— RECORDS TO USE —
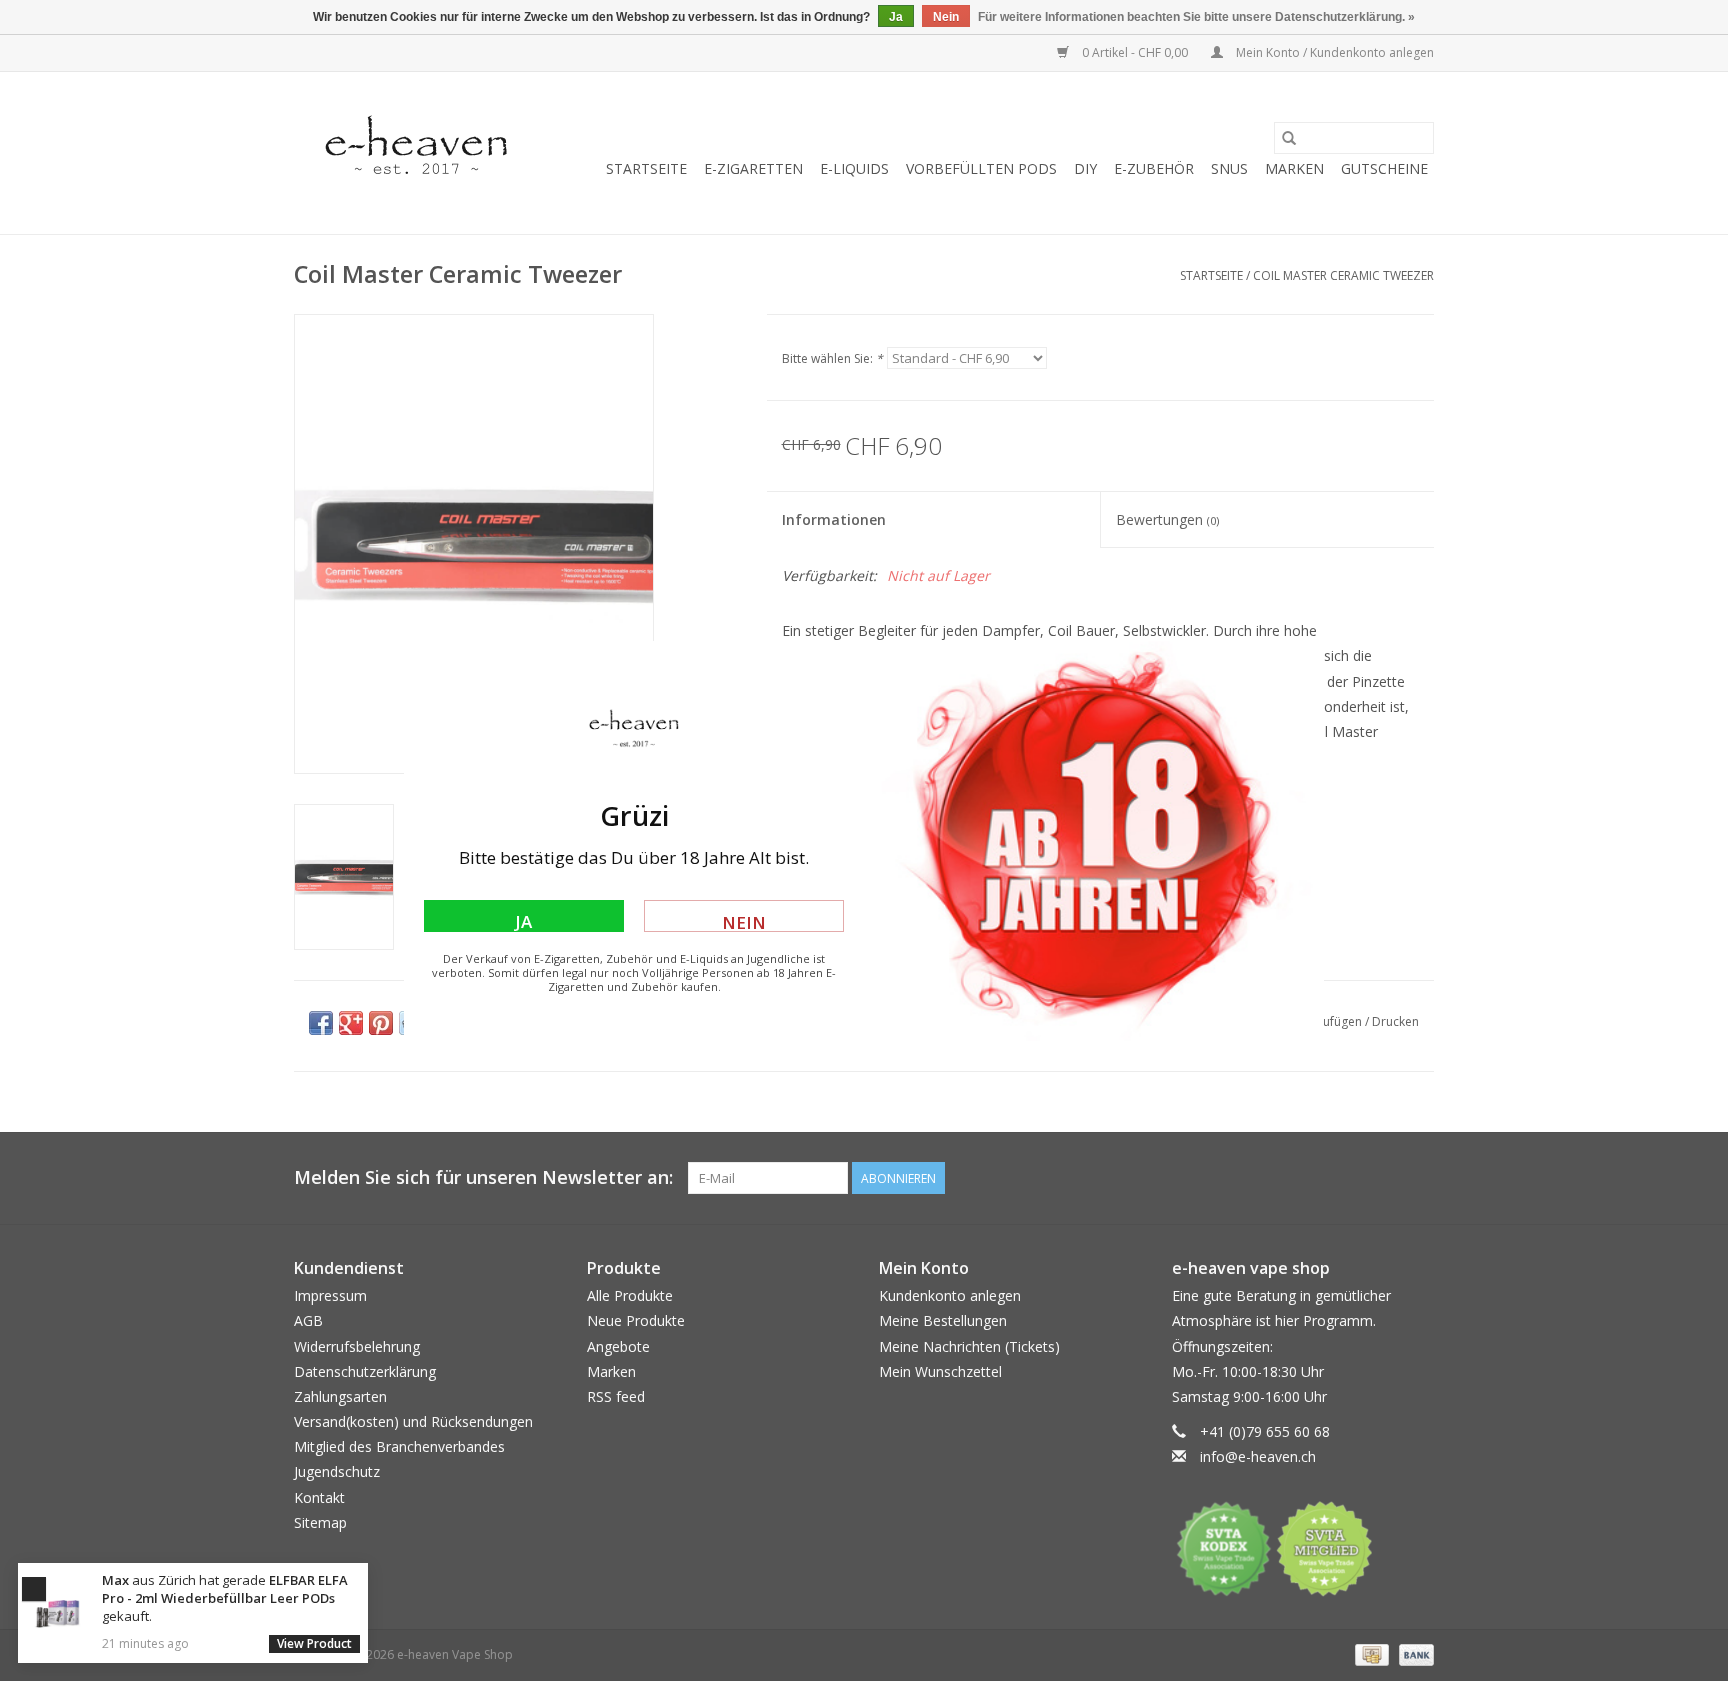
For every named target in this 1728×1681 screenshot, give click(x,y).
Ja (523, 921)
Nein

---

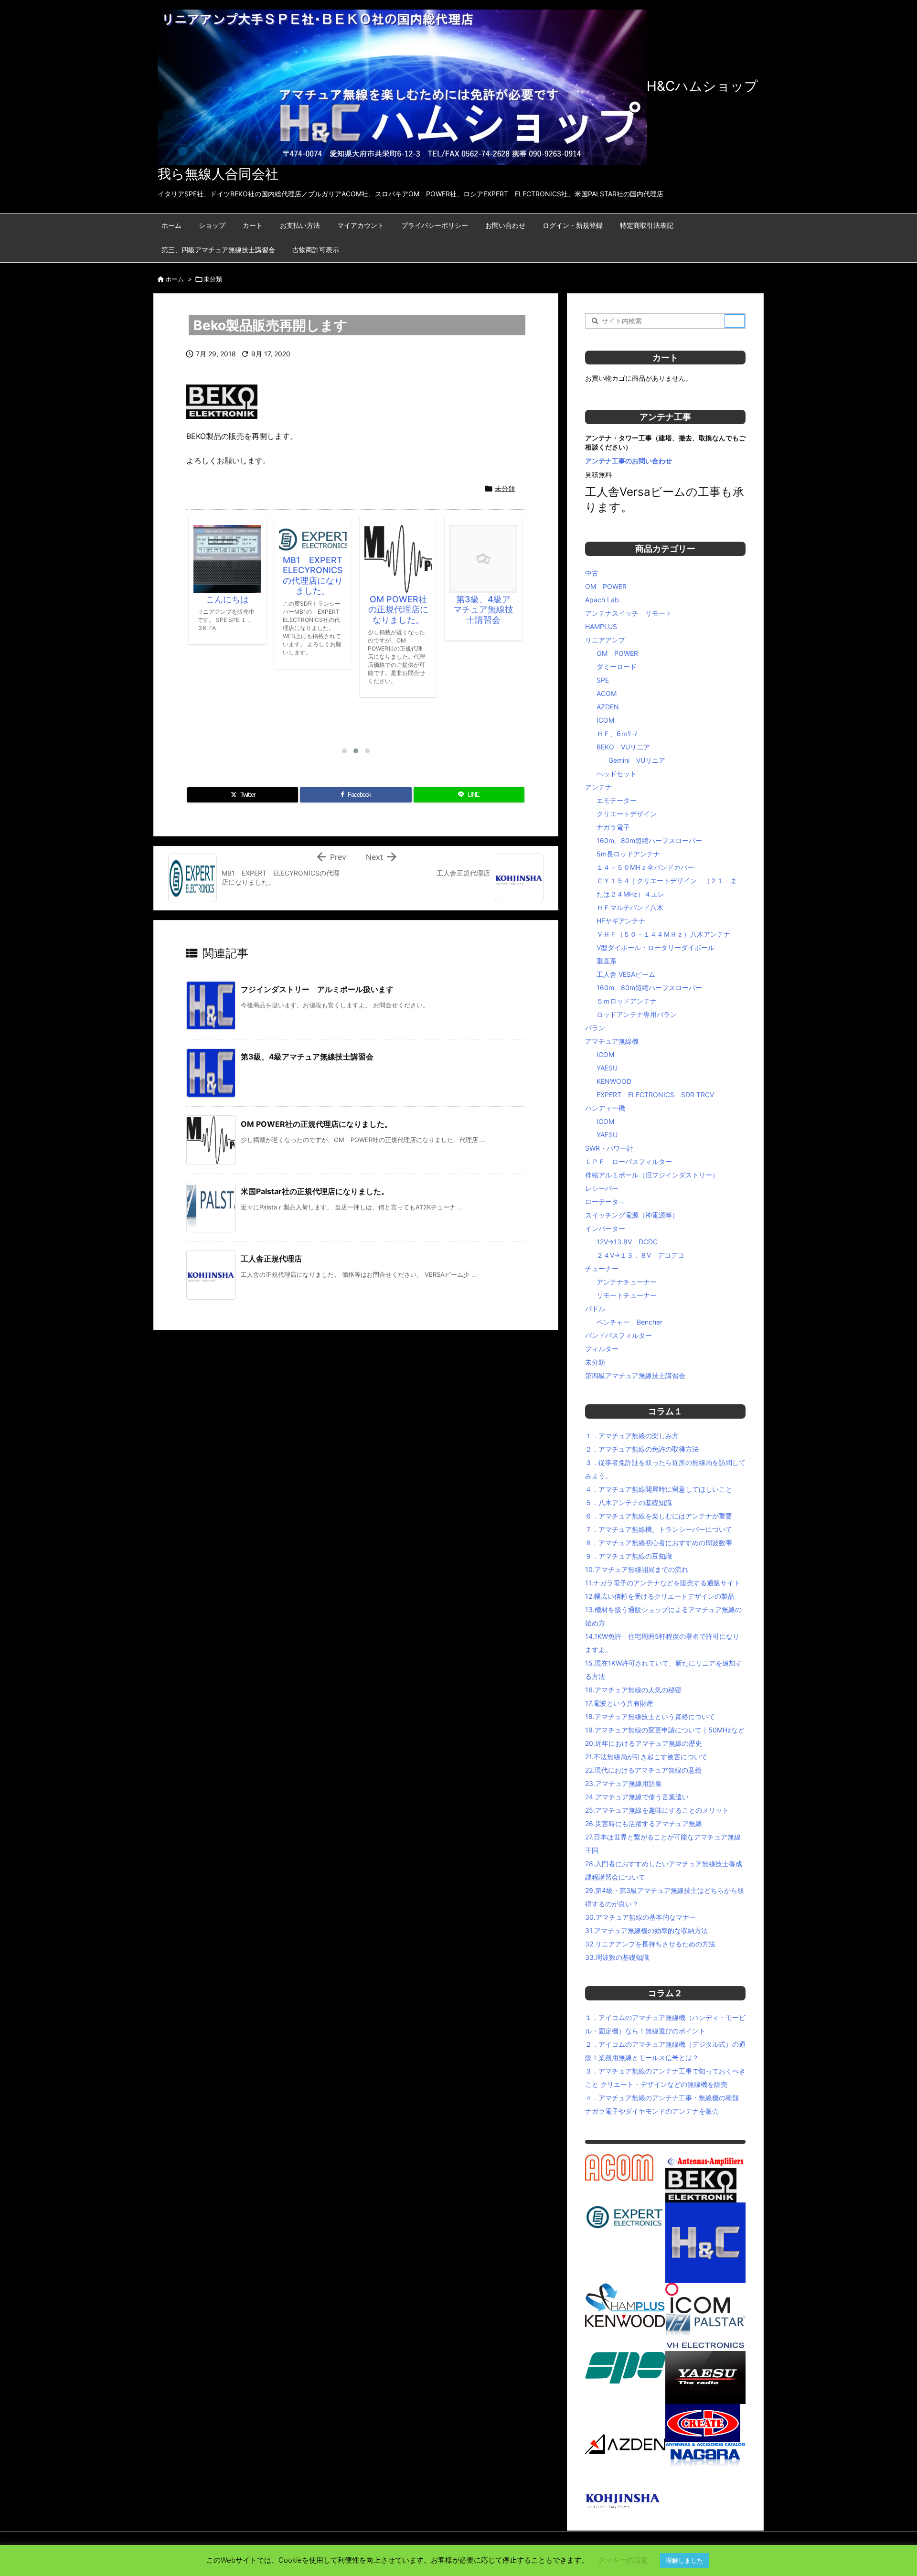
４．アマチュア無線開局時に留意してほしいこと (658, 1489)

...

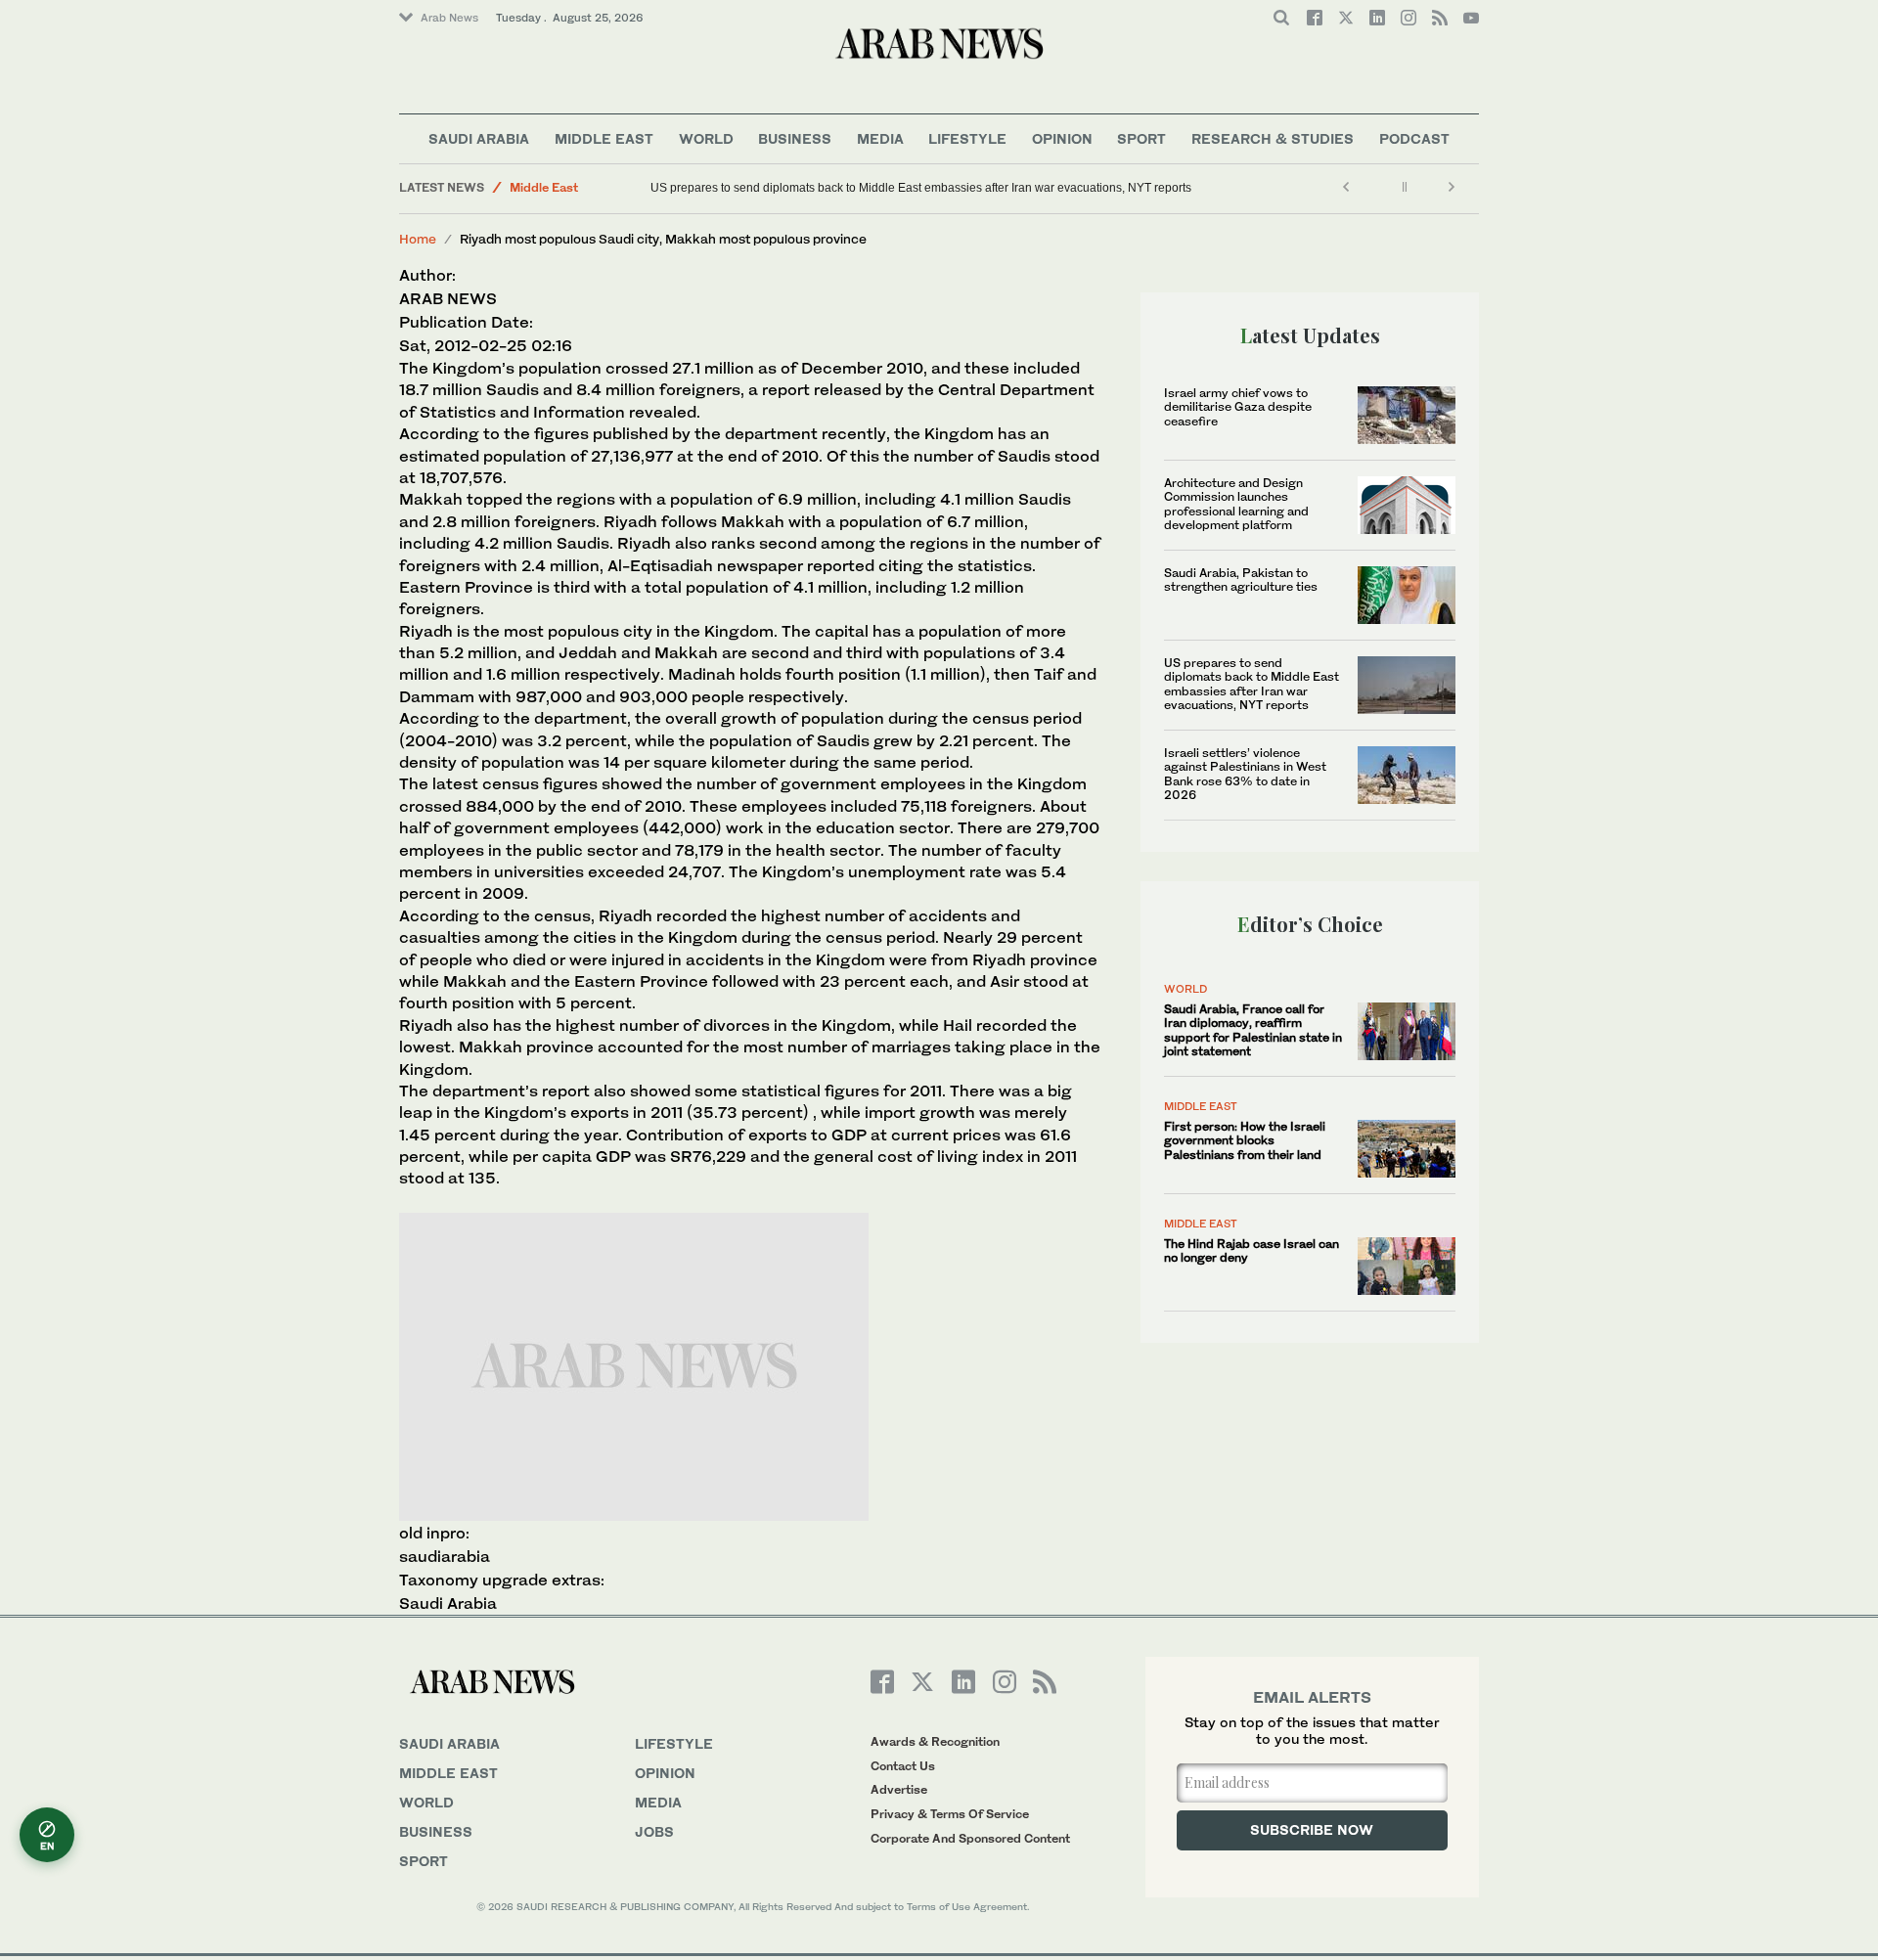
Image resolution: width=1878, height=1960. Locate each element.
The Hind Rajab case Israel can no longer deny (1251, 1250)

— WHAT NEEDS TO BE DONE —
Each line above from the one with "Image resolution: width=1878, height=1960." up to and including the one with "The Hind Rajab" must be set down exactly, and no line outside that span may appear.

— TASK ANSWER —
Image resolution: width=1878, height=1960. Locate each element.
The Hind Rajab case Israel can no longer deny (1251, 1250)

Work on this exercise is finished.